As legal experts mull over the long-term implications of last week's court decision declaring illegal the program of warrantless surveillance by the George W. Bush administration, attention now focuses on whether the Obama Justice Department will appeal the controversial ruling.
If it does, says the California lawyer who won last week's landmark decision, "it will signal that Obama thinks it's OK for him to permanently inherit Bush's legacy of cowboy governance."
On Wednesday, a federal judge ruled that the National Security Agency (NSA) violated a 1978 federal statute requiring court approval for domestic surveillance when it intercepted phone calls of Al Haramain, a now-defunct Islamic charity in Oregon.
Declaring that the plaintiffs had been "subjected to unlawful surveillance," the judge said the government was liable to pay them damages.
The ruling by Judge Vaughn R. Walker, the chief judge of the Federal District Court in San Francisco, rejected the Justice Department's claim - first asserted by the Bush administration and continued under President Obama - that the charity's lawsuit should be dismissed without a ruling on the merits because allowing it to go forward could reveal state secrets.
The judge characterized that expansive use of the so-called state-secrets privilege as amounting to "unfettered executive-branch discretion" that had "obvious potential for governmental abuse and overreaching."

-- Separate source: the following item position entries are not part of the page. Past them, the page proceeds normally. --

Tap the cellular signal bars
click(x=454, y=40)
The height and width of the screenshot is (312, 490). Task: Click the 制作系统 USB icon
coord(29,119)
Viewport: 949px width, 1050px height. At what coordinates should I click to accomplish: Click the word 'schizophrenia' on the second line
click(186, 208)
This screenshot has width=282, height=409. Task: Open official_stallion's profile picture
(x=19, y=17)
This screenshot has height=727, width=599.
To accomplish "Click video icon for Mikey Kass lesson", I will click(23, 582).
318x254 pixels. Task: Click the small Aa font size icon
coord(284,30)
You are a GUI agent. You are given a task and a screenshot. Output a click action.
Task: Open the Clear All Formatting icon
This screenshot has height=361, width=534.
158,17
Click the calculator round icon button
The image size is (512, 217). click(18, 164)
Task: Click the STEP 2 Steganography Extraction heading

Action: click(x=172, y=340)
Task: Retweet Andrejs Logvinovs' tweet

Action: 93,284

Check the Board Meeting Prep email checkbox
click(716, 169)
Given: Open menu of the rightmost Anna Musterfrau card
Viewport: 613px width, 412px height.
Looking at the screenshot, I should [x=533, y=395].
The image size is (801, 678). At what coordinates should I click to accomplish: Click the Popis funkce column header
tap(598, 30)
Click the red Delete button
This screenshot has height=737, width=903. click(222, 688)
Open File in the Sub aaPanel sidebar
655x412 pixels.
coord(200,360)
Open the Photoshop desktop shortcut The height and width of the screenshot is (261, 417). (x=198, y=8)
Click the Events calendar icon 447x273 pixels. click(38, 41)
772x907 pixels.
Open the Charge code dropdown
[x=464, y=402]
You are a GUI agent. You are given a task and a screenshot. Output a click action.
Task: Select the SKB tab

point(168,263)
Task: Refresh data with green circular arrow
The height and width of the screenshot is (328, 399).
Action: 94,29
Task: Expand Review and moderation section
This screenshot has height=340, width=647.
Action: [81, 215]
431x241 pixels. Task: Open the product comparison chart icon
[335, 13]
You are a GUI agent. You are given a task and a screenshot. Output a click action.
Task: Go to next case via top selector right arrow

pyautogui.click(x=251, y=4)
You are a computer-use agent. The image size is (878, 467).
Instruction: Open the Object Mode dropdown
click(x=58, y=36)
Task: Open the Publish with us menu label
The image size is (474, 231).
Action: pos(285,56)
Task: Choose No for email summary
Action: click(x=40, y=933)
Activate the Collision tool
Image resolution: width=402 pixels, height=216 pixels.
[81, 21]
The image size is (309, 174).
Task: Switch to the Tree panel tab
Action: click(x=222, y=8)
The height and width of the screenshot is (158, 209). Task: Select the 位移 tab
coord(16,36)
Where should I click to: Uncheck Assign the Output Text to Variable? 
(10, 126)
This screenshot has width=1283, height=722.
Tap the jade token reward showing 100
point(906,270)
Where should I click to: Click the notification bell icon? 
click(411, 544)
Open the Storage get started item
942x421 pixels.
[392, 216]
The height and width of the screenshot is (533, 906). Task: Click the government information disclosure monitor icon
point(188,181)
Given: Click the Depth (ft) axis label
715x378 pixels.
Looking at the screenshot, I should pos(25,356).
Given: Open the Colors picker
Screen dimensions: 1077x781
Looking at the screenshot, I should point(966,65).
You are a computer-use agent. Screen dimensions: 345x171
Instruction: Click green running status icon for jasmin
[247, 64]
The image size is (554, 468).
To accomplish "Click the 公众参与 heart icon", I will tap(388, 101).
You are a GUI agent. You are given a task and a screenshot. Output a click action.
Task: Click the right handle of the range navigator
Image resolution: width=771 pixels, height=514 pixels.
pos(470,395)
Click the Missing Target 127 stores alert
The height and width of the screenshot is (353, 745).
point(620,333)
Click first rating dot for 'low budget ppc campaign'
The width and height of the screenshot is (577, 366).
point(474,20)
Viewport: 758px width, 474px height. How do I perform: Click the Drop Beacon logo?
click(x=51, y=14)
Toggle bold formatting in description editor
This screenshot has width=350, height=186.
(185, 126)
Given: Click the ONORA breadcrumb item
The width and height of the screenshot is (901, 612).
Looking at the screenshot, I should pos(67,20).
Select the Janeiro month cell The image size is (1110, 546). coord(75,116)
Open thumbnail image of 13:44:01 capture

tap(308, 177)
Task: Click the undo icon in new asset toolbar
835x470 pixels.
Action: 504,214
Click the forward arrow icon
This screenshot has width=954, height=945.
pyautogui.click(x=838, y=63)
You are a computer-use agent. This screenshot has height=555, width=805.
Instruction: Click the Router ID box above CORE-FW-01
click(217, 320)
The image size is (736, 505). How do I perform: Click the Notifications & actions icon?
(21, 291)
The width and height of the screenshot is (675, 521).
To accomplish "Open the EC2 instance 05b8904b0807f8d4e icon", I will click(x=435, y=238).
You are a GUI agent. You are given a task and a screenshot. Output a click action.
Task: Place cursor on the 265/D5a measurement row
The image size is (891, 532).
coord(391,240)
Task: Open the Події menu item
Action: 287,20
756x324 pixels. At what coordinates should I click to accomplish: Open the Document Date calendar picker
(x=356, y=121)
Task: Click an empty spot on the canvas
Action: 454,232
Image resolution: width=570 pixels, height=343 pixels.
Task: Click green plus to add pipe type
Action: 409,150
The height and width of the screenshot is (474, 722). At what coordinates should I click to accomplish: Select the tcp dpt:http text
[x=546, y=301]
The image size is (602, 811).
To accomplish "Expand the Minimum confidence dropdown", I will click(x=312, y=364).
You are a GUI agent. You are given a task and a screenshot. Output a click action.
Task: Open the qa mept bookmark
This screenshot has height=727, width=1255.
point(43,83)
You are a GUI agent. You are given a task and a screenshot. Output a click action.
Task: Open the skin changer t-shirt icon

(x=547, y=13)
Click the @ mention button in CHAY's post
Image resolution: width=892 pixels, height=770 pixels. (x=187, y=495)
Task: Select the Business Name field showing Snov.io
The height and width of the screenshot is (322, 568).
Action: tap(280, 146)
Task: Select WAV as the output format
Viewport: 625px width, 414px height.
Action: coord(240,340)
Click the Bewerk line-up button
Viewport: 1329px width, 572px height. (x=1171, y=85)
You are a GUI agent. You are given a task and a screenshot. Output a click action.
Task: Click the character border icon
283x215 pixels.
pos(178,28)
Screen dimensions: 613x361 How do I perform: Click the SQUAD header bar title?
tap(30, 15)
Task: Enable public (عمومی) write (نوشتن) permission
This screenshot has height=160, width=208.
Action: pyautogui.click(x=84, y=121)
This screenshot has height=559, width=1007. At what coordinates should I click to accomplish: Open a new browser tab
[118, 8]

That position, he said, would enable government officials to flout the warrant law, even though Congress had enacted it "specifically to rein in and create a judicial check for executive-branch abuses of surveillance authority."
The Bush administration had claimed that its secret surveillance program was lawful. Under the program, the National Security Agency monitored Americans' international e-mail messages and phone calls without court approval, even though the Foreign Intelligence Surveillance Act, or FISA, required warrants.
The Justice Department said it was reviewing the decision and had made no decision about whether to appeal.
Among legal experts, however, there was little hesitation. Most of those we contacted hailed the decision as the beginning of the end of unfettered use of the state secrets privilege.
Here's what some of them had to say:
Steven Aftergood, head of the government secrecy program of the Federation of American Scientists:
"At least by implication, the ruling means that aspects of President Bush's Terrorist Surveillance Program were illegal. Significantly, that determination was made by a court, based on a private complaint years after the fact, and not through congressional intelligence oversight. While Congress did enact the Foreign Intelligence Surveillance Act of 1978, which was the foundation of the court's ruling, contemporary congressional oversight alone would have left the Al-Haramain violation (and untold others) undiscovered and unpunished.
"The new ruling also leaves the state secrets privilege seemingly tarnished and in disrepute. 'The Government does not rely on an assertion of the [state secrets privilege] to coverup alleged unlawful conduct', government attorneys told the court. But had the Bush and Obama Administrations' use of the privilege prevailed, that is exactly what would have happened-- conduct that has now been found illegal would have been covered up.
"To the extent that there is a legitimate role for a state secrets privilege, the government might now be motivated to bolster the legitimacy of the privilege, perhaps through enactment of the pending State Secrets Protection Act. That bill would, among other things, provide for judicial review and validation of the substance of assertedly privileged evidence.
"Finally, the ruling casts new light retrospectively on the December 2005 New York Times story that exposed the Bush Administration's warrantless surveillance program. A cogent case has been made by Gabriel Schoenfeld (in Commentary Magazine, March 2006, and in his forthcoming book Necessary Secrets) that the Times story violated a statute that clearly prohibits unauthorized disclosure and publication of classified communications intelligence information. But it was the Times story that set the stage for the Al-Haramain lawsuit.